Volodymyr “Hard” Kharchenko: “History demands that we stop this horde”
Volodymyr Kharchenko begins his conversation with journalist Dmytro Tuzov with the famous saying: “Anyone who has been to a war knows that it is frantic boredom punctuated by moments of frantic terror.” He doesn’t elaborate on the topic of boredom, but as to terror, he seems to have had more than enough.
An associate professor of the National Academy of Fine Arts and Architecture and the author of numerous logos, including the logo of one of PFVMH units, Volodymyr “Hard” Kharchenko has gone to war for the second time. The first time, he fell under the fourth wave of mobilization in 2015-2016. Nine months on the front. At the time, there was no clear-cut line of contact, and everybody “crawled” around Donbas ad libitum. “Our group started from ‘zero,’ and it was scary indeed. Our last checkpoint, where they can come to your rescue, is left behind your back, and you are walking through a neutral territory dotted with trip mines. Real terror.” However, he says that now the situation is much worse.
When he and his wife were woken up by explosions on February 24, everything was packed and ready. They grabbed the last necessary things and weapons, threw a dog and a cat in the car, and went to the academy. And there, students – seven boys and two girls – had already taken up the defense, prepared Molotov cocktails, and waited for enemy tanks. Vladimir realized that he could not leave them. He began to organize them and share his experience.
When the invaders withdrew from Kyiv, it didn’t make sense to sit there anymore. “This plague needs to be cleaned up.” Nevertheless, when he was saying goodbye to the students, he warned them that they would still have to take the session. “You work, and when I have an opportunity I’ll check, correct, and give advice.” And so he does.
En route to the front, “Hard” spent a few weeks with PFVMH working as a driver-paramedic.
Already in the war zone, he happened to meet with his daughter when it turned out that they were in the same city. His daughter is an art critic by profession. She became a medic in 2015 – when her father went to war, she went to NATO rescue courses. She served for three years under contract in the 81st separate airmobile brigade. She was in the Avdiivka Industrial Zone in 2017 when the hostilities there aggravated.

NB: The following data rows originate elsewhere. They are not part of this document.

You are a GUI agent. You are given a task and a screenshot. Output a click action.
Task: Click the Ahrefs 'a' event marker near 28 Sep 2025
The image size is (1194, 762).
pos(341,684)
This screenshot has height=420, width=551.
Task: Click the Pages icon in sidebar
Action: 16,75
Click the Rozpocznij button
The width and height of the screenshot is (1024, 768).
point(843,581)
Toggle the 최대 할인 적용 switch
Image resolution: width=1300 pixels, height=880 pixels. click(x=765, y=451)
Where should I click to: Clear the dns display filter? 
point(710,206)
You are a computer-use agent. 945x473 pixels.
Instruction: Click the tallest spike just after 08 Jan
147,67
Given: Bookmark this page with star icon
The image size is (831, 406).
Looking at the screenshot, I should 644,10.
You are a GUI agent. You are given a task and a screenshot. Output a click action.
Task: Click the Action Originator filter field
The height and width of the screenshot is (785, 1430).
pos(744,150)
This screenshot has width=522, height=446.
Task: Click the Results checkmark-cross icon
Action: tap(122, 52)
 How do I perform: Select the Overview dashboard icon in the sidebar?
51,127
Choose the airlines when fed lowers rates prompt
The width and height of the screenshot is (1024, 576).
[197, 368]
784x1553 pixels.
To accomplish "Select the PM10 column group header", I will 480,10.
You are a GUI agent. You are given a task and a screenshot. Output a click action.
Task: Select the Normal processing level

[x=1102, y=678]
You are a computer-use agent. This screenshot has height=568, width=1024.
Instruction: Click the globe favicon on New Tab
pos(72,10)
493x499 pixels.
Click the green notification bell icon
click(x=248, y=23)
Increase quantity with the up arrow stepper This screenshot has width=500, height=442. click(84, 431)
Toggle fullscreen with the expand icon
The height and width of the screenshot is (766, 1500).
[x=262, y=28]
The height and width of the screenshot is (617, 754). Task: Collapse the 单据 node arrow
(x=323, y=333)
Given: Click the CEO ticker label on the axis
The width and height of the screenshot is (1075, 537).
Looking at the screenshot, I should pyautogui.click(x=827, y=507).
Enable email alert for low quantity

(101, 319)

His wife says he “let her down” for the second time when he went to war again. Back in 2015, he promised her not to lie about what was happening to him. But Volodymyr could not openly tell his wife that his group was going to the “gray zone” for five days, where anything could happen. So he told her they were going to procure firewood. And his wife knew what that meant, and she was sitting on thorns for five days. “It’s much harder than what I was doing at the time.”
He calls Russians zombies. “People say: let Putin peg out. But I see that it is not Putin who is exterminating people, tormenting, killing, torturing, but Russians, and I don’t take them as human beings anymore. They are a kind of contagion, a plague on our land. History demands that we stop this horde, destroy it as much as possible, and pull out their fangs. This is our task, as I see it.”